Some final notes, in no particular order:
I am quite pleased with the functionality of the Atomiser, especially considering that it currently weighs in at just under 100 lines of code. I can honestly attribute the relatively small size of this module to the use of the single WALK_AST substitution macro. If this macro had not been used then we would be looking at an increase of 50% in lines of code, at least.
The fact that the Atomiser does not alter the parse tree of the program it is examining made it an ideal project to get used to working with Erlang parse_transform programs. Without support for parse_transform modules I would have had to hack at the source code of the compiler to achieve a similar result... which is not really a viable option if the addition is not accepted into the project.

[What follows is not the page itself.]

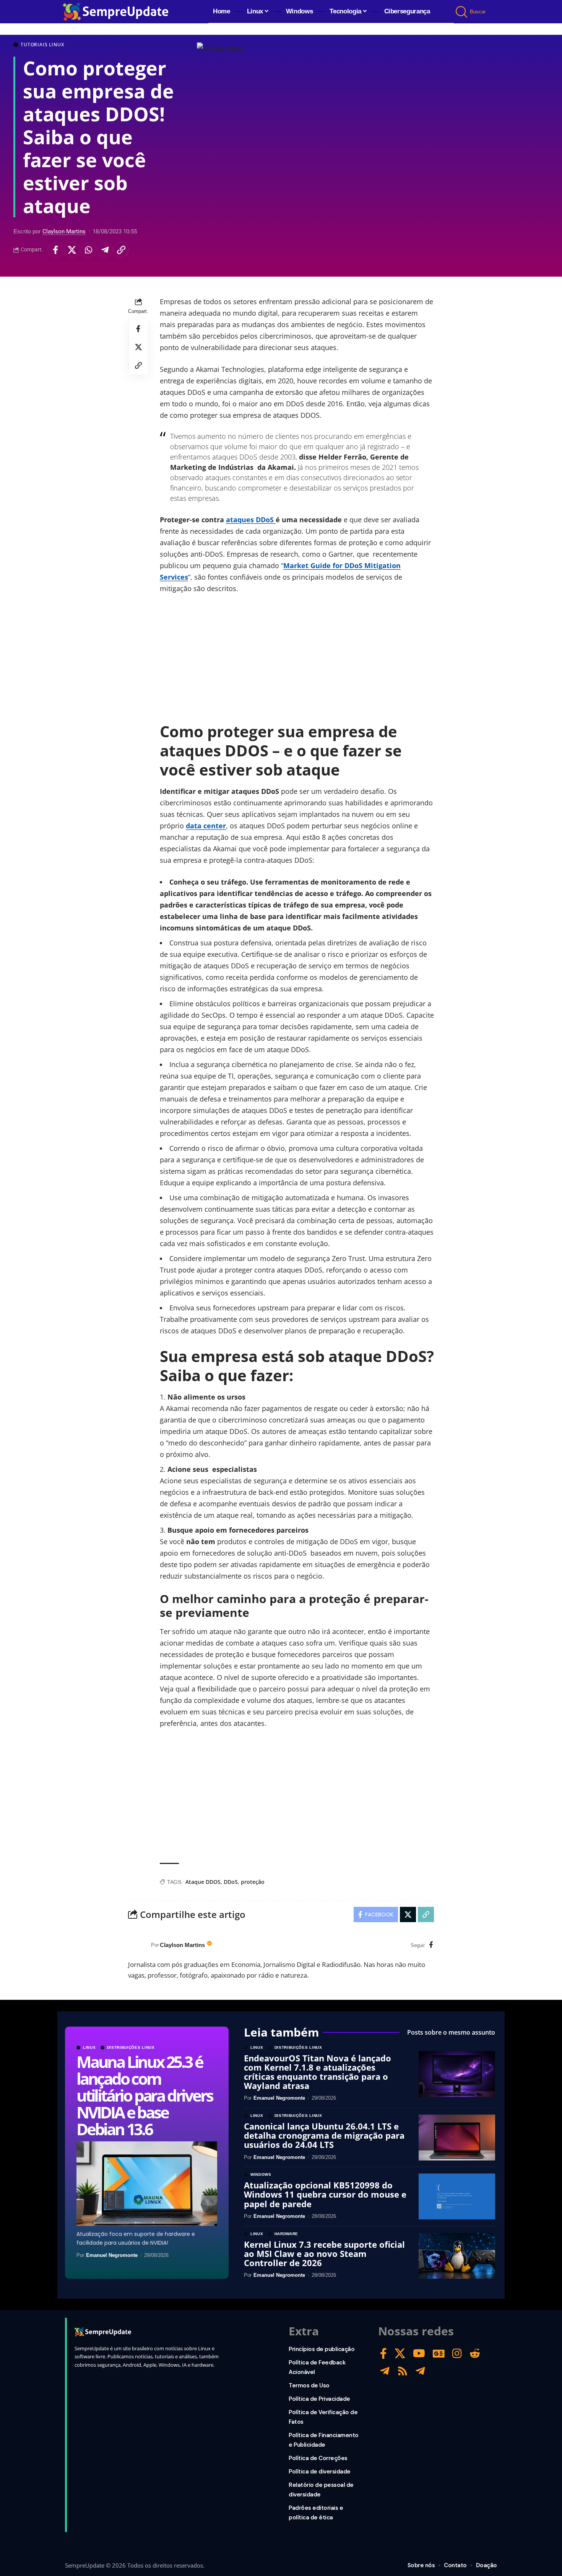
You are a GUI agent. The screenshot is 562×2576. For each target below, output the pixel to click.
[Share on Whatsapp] (88, 249)
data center (206, 825)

Obviously in this implementation I have only added walk_ast function clauses for those AST nodes my own programs require; your mileage may vary. If you do run this module over your own code and an unknown node appears then please let me know so I can add an appropriate clause here. Likewise, please feel free to drop me a line with questions, comments, and/or (especially!) suggestions.
Update 10/4/2007:
Yariv Sadan suggested that I take a look at Recless, one of his many ongoing projects (see comments in Part 1). As Yariv did in Recless, I have removed the atoms_from_ast function by rolling the gathering of atoms into the walk_ast function. It saves five lines of code, but more importantly it saves one pass through the top level of the AST. (The down side is that you can no longer expect the Atomiser to validate atoms before the appropriate module attribute is encountered, but I have no problem with that.)
"ayrnieu" posted a link to this series on Reddit, and also mentioned the Dialyzer tool. I have just played with the Dialyzer and have only one thing to say: Use the Dialyzer on your code.

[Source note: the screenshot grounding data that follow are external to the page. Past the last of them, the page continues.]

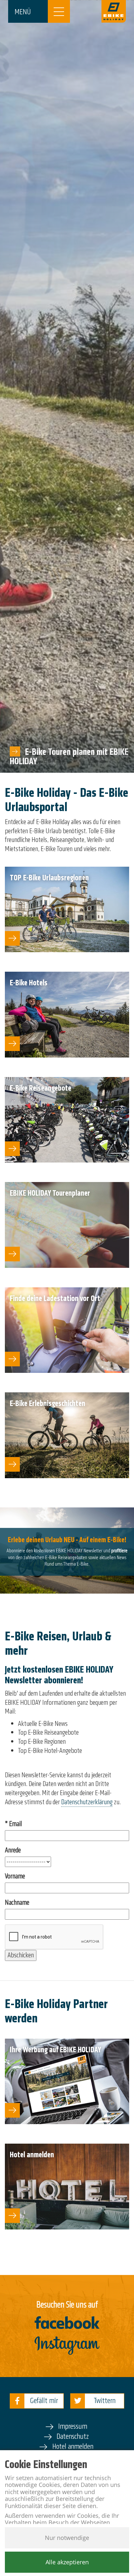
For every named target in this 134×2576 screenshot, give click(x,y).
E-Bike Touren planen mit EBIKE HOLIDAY (69, 756)
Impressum (72, 2426)
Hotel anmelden (72, 2446)
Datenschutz (73, 2436)
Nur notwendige (67, 2538)
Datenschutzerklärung (87, 1802)
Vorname (15, 1876)
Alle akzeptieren (67, 2562)
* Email (13, 1824)
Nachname (17, 1902)
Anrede (13, 1850)
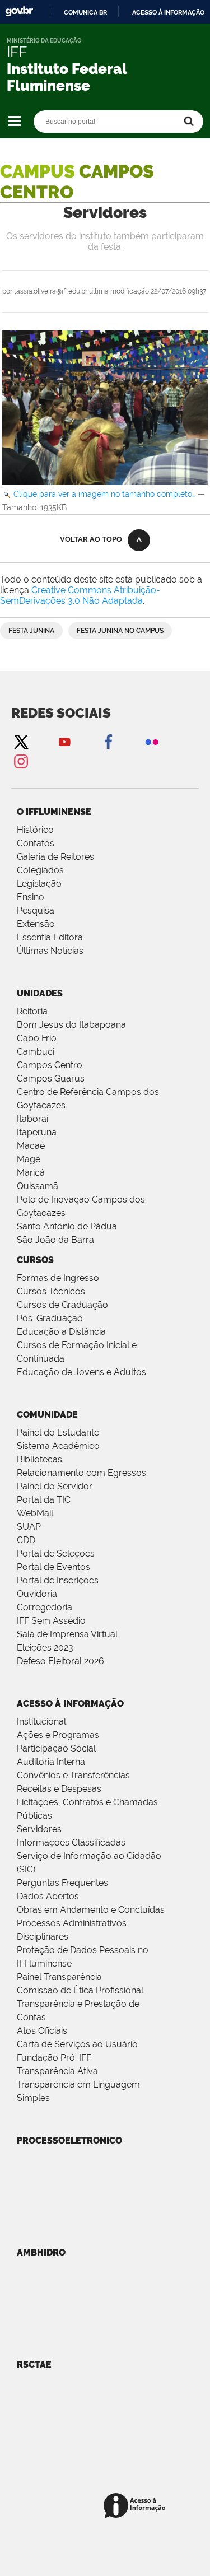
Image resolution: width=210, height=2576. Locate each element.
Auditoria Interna (51, 1762)
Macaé (31, 1145)
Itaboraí (32, 1119)
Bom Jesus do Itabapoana (71, 1024)
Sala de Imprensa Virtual (67, 1634)
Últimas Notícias (50, 950)
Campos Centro (49, 1065)
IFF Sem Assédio (51, 1620)
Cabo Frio (37, 1038)
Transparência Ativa (57, 2071)
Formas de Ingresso (58, 1278)
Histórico (35, 829)
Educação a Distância (61, 1331)
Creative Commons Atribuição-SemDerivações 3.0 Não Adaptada (80, 595)
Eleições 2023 (45, 1647)
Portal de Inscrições (58, 1580)
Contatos (35, 843)
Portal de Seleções (56, 1553)
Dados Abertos (48, 1896)
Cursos (35, 1260)
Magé (28, 1159)
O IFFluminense (54, 812)
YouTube (64, 741)
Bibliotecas (39, 1459)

erl_syntax:subtrees may help with walking the AST. See below:
ReplyDeletetree_foldr(Fun, Acc0, Tree) ->
F = fun (Group, AccIn) ->
F = fun (Subtree, AccIn) ->
tree_foldr(Fun, AccIn, Subtree)
end,
lists:foldr(F, AccIn, Group)
end,
case erl_syntax:subtrees(Tree) of
[] ->
Fun(Tree, Acc0);
List ->
Fun(Tree, lists:foldr(F, Acc0, List))
end.
I am a little new to Erlang, so some things may be kind of off.